Так прошло четыре года. За все это время я так и не врубился в женскую психологию. Теперь-то мне все понятно.

Бабе срывает башню, когда она меняет дислокацию. Не потому ли Анжелика переставала позволять себя трогать летом 1980-го, 1981-го, 1982-го и 1893-го года, но дома, в городе, хранила какое-то подобие целомудрия? Пленэр! А в Ленинграде все было совсем иначе. Как говорится, с глаз долой — из сердца вон.
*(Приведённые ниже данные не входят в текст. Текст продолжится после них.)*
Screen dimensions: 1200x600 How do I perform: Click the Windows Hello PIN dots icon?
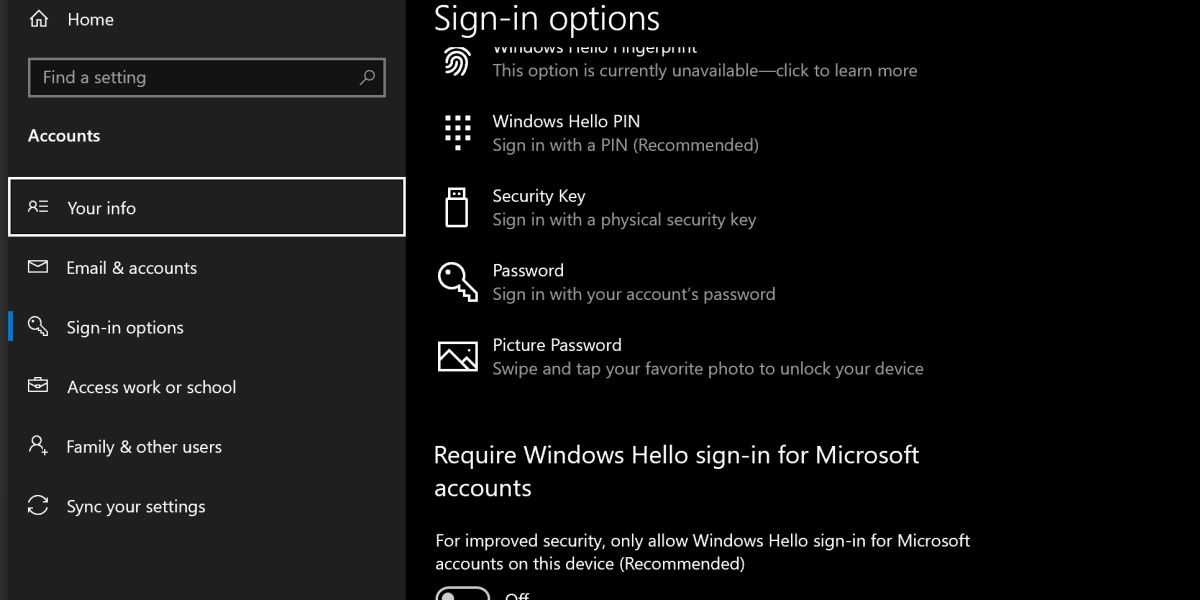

Не верю я им. Они могут напиздеть все, что угодно, но отдадутся кобельку за ближайшим кустом.

Я знаю.

Как-то мы сидели в бабушкиной комнате при свечке. Девочка суетилась: как бы не протек воск на столешницу. Я приподнял подсвечник, подстелил под него лист бумаги, затем стал созерцать огонь и попытался склонить Анжелику к этому занятию. «Очень тонкая бумага, — барахлила девчонка, — только бы не протекло. Бабуленька ругаться будет». — «Не протечет. А давай дружить, Анжелика», — я по своей дурацкой детской наивности тогда верил в дружбу. Верил и после.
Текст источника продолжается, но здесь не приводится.